Cserve - About

CServe is a web server written in C. Inspired from nginx, and started with a huge motivation to learn network programming and system-level thinking. The project is divided into chapters, each of which focuses on a specific feature or technique. The chapters are ordered by difficulty level, starting with the basics and gradually increasing in complexity.

Note

This document shows the 1st phase of the project implementation (April 13 - June 8). The 0.2.0 version is in progress...

The overall plan was as follows:

0️⃣ Basic TCP Server

Goal
Create a foundation that listens for and accepts TCP connections, setting up the socket infrastructure for later HTTP functionality.

Implementation
Use a Server struct to store socket configuration. Implement server_constructor to initialize the struct, create a socket with socket(), bind it to a port using bind() and start listening with listen(). Don't forget to set the S0_REUSEADDR option to avoid "address already in use" errors. Create a launch() function that runs an infinite loop, calling accept() to handle incoming connections and logging each connection.

1️⃣ Basic HTTP Server

Goal
Extend the TCP server to parse HTTP requests and respond with a static HTTP response, introducing HTTP protocol handling.

Implementation
Define an HTTPRequest struct to store parsed request data: - method, path and version - Headers - header_count - Body - body_length

Implement http_request_parser to read the request from a client socket, tokenize the request line, and parse headers until an empty line (\r\n). Create an HTTPResponse struct for responses.

Best Practices
- Allocate memory dynamically for HTTPRequest fields and free them with http_request_free to prevent leaks. - Test with curl http://localhost:8080 to verify the response. - Use Valgrind to check for memory leaks in http_request_parse.

2️⃣ Static File Serving

Goal
Serve static files (e.g., HTML, CSS, images) from a directory, adding a key Nginx feature.

Implementation
Introduce an HTTPServer struct to manage HTTP-specific state: a reference to the Server struct, a static_dir path, and a handler function pointer for processing requests. The constructor should also initialize static_dir.

Best Practices
- Allocate a buffer for file contents dynamically based on file size. - Test with a browser to verify files (e.g., index.html, images) are served correctly. - Log file access errors (e.g., “File not found”) to debug issues. - Hardcode common Content-Type values (e.g., text/html for .html, image/png for .png) in a lookup table, deferring MIME type detection libraries. - Check for path traversal attacks (e.g., ../../etc/passwd) by validating the resolved path stays within static_dir.

3️⃣ Reverse Proxy

Goal
Forward HTTP requests to a backend server, let's say FastAPI app on Uvicorn, enabling the server to act as a reverse proxy. Relay the backend’s response back to the client.

Implementation
Extend HTTPServer to include a proxy_backends array, which includes strings like “localhost:8000” and backend_count. Implement proxy_request to: - Create a new socket to connect to the backend using socket() and connect(). - Reconstruct the client’s HTTP request (method, path, headers) and send it to the backend. - Read the backend’s response and forward it to the client.
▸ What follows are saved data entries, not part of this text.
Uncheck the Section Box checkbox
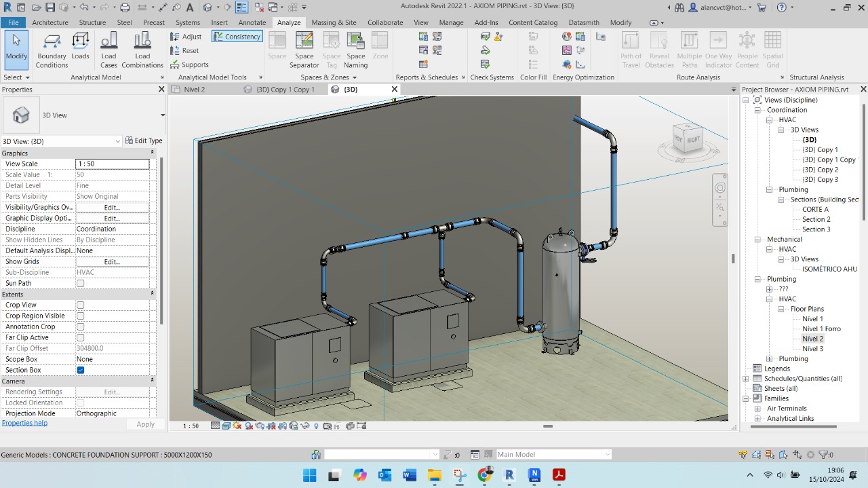 click(81, 370)
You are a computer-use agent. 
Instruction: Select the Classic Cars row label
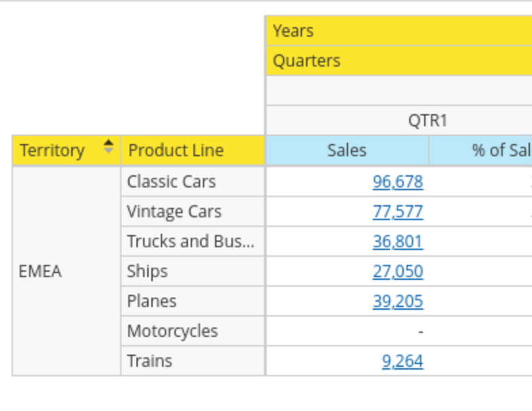(x=171, y=182)
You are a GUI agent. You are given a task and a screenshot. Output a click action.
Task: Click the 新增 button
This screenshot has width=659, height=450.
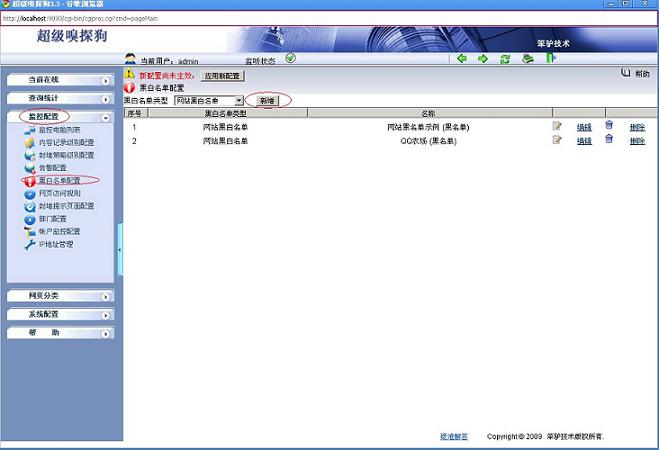pos(267,101)
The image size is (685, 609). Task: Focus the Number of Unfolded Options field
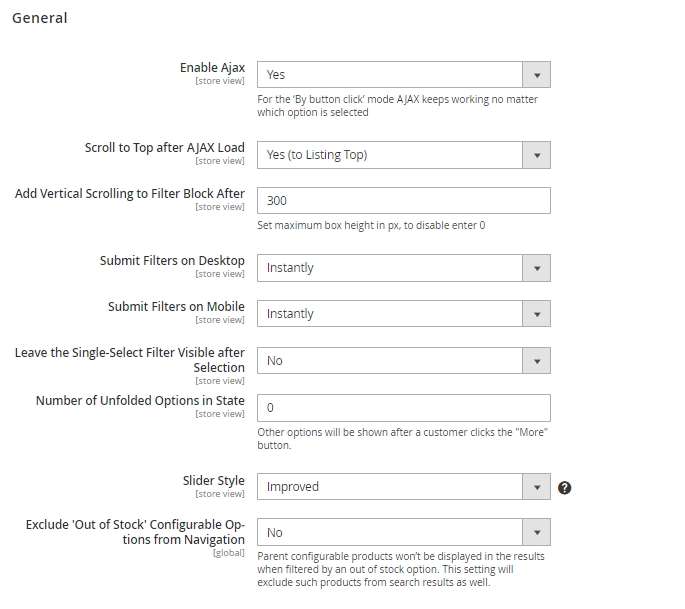point(404,408)
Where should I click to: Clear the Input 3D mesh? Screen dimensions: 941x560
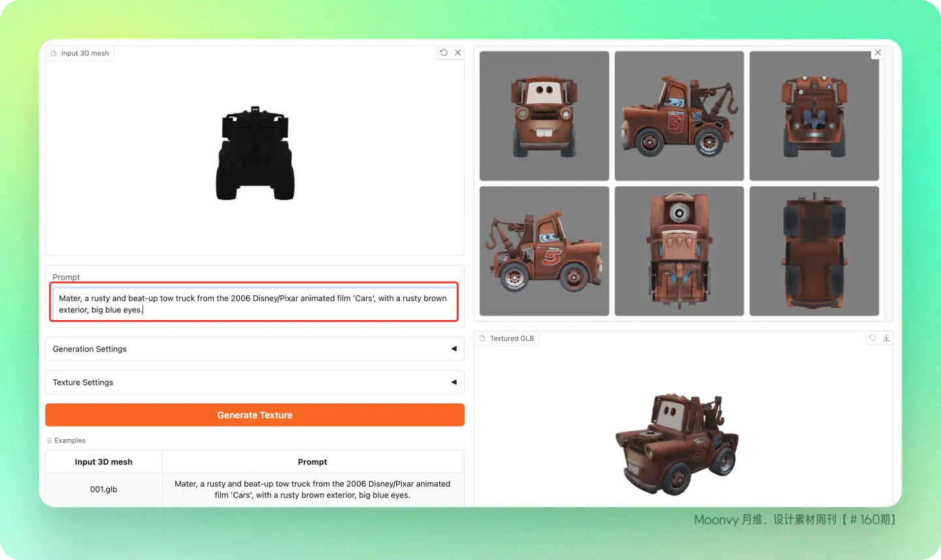click(458, 53)
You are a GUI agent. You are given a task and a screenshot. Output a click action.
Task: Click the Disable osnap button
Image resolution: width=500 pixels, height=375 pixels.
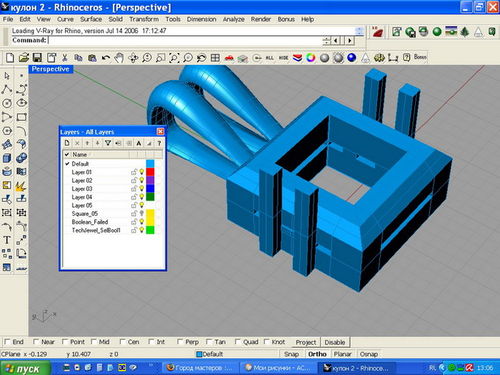335,342
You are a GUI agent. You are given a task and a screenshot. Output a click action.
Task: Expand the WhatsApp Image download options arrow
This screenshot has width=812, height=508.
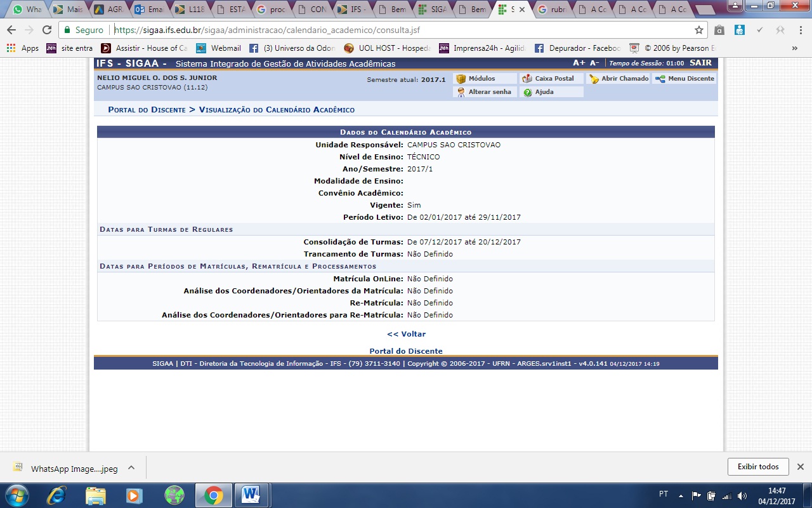point(131,468)
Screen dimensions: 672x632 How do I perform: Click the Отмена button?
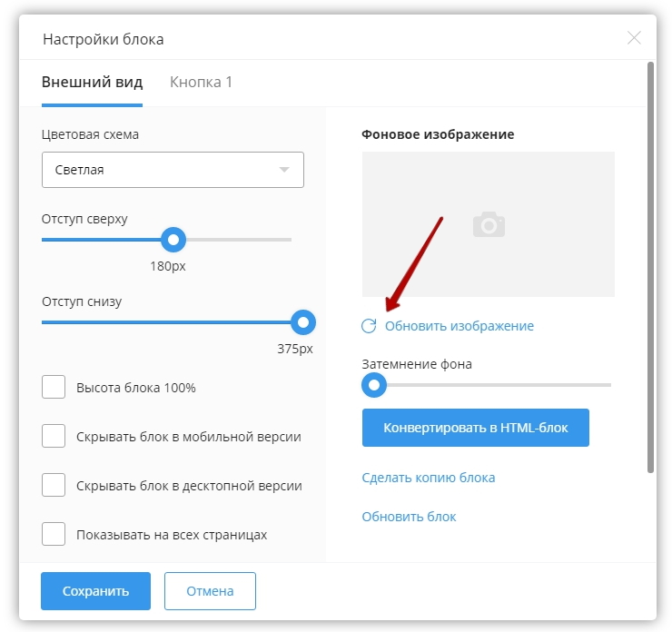coord(210,591)
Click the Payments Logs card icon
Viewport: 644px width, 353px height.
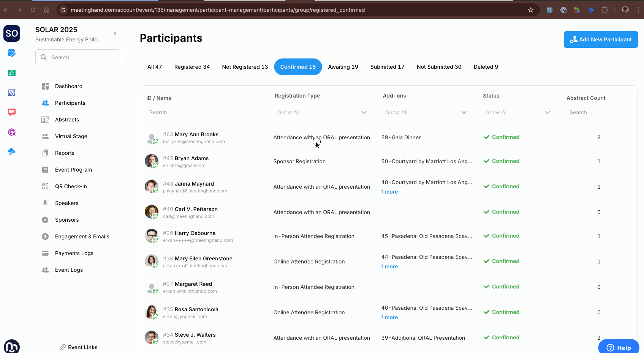tap(45, 253)
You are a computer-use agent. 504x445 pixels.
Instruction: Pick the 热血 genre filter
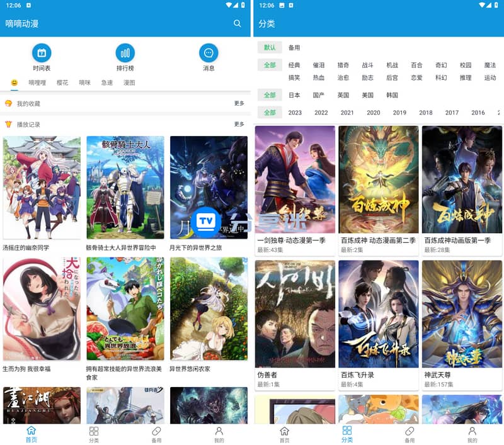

Update the handler function in HTTPServer to decide whether to serve a static file or proxy based on the request path (e.g., proxy /api/* to the backend, serve /static/* from disk).

Best Practices
- Handle connection failures (e.g., backend down) by returning a 502 Bad Gateway response. - Test with a Python FastAPI app running on localhost:8000 and curl to verify proxying. - Use strace to debug socket issues between the server and backend.

4️⃣ Load Balancing

Goal
Distribute requests across multiple backends to improve scalability, adding load balancing to the reverse proxy. Support multiple backend servers (e.g., localhost:8000, localhost:8001). Implement a round-robin algorithm to distribute requests evenly.

Implementation
Define a Backend struct with host (e.g., “localhost”) and port (e.g., 8000). Store backends in HTTPServer’s proxy_backends as an array of strings, parsed into Backend structs at runtime. Implement choose_backend to select the next backend in a round-robin fashion, tracking the current index with a static variable. Modify proxy_request to use the selected backend’s host and port. Update handler to call choose_backend for proxied requests.

Best Practices
- Log which backend handles each request to verify distribution. - Test with multiple FastAPI instances (e.g., on ports 8000 and 8001) and wrk to simulate load. - Assume backends are always available, adding health checks in a future iteration if needed.

5️⃣ Config File (.ini)

Goal
Add a configuration file to make the server flexible, allowing users to specify the port, static directory, and backends without recompiling. Parse a simple .ini configuration file to set server parameters. Use the parsed values to initialize the Server and HTTPServer structs.

Implementation
Define a config file format like:

port=8080
static_dir=./static
backend=localhost:8000
backend=localhost:8001

Implement parse_config to read the file line by line, extracting key-value pairs (e.g., port, static_dir, backend). Then store parsed backends in a dynamic array for HTTPServer. Update main to call parse_config and pass the results to server_constructor and http_server_constructor.

Best Practices
- Validate config values (e.g., port range, valid directory) to prevent crashes. - Provide default values (e.g., port 8080) if the config file is missing. - Test with different config files to ensure flexibility.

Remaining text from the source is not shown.